**Work instructions**: From the entries below, retype only the lines from the one with "The height and width of the screenshot is (546, 800)." through the one with "Task: Click the purple", exactly as written.
[Start of section]
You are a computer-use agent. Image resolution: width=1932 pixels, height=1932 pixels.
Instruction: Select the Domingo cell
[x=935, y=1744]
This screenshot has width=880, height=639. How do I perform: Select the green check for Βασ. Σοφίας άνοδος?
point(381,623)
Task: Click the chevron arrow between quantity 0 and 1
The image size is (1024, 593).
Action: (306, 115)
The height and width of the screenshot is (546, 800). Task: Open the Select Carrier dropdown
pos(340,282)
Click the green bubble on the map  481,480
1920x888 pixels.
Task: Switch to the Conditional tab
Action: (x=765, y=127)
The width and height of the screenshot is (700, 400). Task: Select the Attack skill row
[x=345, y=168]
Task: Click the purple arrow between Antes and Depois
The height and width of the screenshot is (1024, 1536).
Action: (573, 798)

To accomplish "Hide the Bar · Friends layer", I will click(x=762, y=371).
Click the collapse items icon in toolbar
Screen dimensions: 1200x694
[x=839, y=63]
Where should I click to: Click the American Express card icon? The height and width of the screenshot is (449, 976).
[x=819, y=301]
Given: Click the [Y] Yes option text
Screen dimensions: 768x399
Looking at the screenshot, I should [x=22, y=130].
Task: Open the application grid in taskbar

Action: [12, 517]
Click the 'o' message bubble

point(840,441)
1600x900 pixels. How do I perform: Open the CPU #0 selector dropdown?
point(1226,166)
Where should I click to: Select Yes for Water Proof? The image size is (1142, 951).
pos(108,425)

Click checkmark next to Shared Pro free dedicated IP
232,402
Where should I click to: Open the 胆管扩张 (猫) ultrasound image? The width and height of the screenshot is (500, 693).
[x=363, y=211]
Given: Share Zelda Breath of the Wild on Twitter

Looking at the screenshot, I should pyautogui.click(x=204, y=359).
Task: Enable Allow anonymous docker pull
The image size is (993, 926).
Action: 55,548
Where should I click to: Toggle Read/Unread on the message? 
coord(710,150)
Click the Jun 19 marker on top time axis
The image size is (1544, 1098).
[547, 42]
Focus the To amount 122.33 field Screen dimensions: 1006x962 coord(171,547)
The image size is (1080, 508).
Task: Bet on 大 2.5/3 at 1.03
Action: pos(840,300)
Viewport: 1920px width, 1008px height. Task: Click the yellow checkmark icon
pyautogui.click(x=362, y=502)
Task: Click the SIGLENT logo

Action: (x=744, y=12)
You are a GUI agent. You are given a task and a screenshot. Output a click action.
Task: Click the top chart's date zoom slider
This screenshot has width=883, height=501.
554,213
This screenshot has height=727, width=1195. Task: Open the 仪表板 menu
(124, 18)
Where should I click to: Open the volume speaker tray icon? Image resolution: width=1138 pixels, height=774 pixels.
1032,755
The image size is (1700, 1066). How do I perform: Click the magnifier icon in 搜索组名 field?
[End of section]
**Exercise response**:
The height and width of the screenshot is (546, 800). Task: Open the Select Carrier dropdown
pos(340,282)
Click the green bubble on the map  481,480
1920x888 pixels.
Task: Switch to the Conditional tab
Action: (x=765, y=127)
The width and height of the screenshot is (700, 400). Task: Select the Attack skill row
[x=345, y=168]
Task: Click the purple arrow between Antes and Depois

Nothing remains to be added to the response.